--- EXERCISE REQUIREMENTS ---
Rewrite the records from the start through the line containing "click(340, 527)", replacing "bold label" with "heading" and leaving everything else unchanged.

--- MATERIAL PROVIDED ---
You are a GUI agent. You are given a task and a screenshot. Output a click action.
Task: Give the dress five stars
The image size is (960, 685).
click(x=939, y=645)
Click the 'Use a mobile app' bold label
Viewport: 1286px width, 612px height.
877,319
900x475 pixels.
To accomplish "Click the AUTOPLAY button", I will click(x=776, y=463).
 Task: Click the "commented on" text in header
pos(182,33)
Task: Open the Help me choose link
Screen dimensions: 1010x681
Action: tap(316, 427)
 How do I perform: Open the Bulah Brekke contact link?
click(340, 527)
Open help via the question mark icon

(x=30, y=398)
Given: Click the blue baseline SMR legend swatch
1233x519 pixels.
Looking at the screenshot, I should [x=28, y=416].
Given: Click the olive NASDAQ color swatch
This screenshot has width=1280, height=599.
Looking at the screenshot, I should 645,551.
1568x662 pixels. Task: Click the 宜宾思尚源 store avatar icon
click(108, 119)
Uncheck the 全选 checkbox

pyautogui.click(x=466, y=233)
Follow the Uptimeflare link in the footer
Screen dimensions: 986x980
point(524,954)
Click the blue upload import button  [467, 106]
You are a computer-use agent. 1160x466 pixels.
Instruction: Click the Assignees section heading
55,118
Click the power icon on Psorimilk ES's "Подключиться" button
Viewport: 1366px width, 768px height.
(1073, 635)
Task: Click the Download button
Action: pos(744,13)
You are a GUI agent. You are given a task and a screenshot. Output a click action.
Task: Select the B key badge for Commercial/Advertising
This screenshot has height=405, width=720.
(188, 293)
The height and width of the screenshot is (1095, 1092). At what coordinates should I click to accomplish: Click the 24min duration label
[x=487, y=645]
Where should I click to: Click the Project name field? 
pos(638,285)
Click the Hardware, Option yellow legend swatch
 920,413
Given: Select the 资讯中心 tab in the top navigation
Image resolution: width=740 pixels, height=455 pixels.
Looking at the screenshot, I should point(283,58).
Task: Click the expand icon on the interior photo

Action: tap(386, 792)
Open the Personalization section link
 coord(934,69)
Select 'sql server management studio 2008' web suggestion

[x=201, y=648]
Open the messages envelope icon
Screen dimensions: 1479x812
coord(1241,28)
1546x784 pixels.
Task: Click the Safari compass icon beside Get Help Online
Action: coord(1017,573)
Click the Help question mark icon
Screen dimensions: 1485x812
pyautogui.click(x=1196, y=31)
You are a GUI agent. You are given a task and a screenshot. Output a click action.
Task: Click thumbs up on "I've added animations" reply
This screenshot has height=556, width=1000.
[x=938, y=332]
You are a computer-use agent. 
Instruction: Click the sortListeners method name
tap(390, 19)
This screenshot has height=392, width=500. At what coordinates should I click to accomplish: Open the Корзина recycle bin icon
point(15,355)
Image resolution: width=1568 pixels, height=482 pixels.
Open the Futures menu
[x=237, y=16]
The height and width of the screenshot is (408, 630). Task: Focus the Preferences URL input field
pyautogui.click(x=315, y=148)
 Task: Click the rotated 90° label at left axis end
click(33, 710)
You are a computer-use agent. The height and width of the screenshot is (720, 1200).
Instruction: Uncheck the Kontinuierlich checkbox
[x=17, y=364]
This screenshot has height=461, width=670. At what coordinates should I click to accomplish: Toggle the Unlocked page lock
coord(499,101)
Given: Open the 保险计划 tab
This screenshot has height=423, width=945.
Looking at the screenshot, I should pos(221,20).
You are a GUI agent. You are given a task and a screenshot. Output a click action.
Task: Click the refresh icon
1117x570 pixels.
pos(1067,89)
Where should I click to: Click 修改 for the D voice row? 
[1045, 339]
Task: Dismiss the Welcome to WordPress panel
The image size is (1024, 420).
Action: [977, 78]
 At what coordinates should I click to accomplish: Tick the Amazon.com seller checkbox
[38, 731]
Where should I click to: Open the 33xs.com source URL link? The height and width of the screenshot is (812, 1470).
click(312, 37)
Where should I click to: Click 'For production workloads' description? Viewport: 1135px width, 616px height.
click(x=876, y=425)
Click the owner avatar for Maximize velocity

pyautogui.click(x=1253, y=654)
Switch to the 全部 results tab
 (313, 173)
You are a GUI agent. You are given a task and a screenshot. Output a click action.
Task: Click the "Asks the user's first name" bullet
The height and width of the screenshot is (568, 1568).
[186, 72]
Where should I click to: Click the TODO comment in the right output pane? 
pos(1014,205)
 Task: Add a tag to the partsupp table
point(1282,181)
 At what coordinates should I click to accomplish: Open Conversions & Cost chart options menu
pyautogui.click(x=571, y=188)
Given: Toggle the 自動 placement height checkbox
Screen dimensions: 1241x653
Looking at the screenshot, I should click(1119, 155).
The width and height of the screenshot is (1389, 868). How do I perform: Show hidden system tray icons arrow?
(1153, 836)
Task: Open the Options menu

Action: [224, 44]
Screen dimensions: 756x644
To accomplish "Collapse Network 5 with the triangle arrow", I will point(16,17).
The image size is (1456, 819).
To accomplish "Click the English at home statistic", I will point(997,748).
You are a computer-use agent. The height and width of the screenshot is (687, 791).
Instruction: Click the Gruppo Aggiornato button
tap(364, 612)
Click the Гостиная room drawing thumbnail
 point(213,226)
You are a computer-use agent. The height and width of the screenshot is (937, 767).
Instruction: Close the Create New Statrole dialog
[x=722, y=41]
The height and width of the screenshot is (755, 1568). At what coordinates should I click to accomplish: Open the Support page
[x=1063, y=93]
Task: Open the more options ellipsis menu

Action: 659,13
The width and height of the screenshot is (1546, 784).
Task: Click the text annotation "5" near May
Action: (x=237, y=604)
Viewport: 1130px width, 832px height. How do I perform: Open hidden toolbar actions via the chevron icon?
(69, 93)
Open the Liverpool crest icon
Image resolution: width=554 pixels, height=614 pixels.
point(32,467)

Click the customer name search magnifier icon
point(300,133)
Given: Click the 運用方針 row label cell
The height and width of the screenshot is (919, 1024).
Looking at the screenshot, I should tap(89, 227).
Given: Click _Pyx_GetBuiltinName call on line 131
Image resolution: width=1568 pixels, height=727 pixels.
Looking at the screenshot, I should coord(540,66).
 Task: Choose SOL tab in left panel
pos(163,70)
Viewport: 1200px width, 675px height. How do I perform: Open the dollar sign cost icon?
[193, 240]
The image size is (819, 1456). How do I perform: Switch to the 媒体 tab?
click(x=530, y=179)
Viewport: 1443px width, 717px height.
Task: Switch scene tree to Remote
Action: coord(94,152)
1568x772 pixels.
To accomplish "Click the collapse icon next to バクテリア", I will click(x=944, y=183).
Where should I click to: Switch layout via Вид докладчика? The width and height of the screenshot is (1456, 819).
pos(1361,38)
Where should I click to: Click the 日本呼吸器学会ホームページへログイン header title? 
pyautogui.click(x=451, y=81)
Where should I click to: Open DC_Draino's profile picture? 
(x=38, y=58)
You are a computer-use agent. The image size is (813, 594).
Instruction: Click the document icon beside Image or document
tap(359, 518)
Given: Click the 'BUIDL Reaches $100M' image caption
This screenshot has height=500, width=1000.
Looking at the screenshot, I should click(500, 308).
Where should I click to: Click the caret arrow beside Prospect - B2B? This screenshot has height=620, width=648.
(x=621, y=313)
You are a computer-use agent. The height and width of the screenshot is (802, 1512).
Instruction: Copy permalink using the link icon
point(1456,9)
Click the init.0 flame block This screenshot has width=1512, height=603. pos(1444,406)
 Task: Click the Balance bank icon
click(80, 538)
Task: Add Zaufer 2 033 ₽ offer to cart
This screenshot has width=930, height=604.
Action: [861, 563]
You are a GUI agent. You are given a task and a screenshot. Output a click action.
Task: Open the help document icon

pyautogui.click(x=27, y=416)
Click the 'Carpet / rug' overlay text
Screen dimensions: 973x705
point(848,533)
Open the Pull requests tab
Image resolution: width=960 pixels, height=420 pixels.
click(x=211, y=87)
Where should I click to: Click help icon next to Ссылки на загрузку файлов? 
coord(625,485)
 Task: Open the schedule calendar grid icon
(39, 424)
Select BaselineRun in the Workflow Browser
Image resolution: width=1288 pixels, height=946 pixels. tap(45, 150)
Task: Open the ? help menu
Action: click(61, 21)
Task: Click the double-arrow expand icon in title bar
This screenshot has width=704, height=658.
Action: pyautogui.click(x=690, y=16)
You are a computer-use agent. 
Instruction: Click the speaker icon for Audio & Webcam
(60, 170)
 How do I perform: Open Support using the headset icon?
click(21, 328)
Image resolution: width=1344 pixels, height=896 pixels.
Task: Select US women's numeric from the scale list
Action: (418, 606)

--- COMPLETE ANSWER ---
You are a GUI agent. You are given a task and a screenshot. Output a click action.
Task: Give the dress five stars
The image size is (960, 685).
click(x=939, y=645)
Click the 'Use a mobile app' heading
Viewport: 1286px width, 612px height.
877,319
900x475 pixels.
To accomplish "Click the AUTOPLAY button", I will click(x=776, y=463).
 Task: Click the "commented on" text in header
pos(182,33)
Task: Open the Help me choose link
Screen dimensions: 1010x681
Action: tap(316, 427)
 How do I perform: Open the Bulah Brekke contact link?
click(340, 527)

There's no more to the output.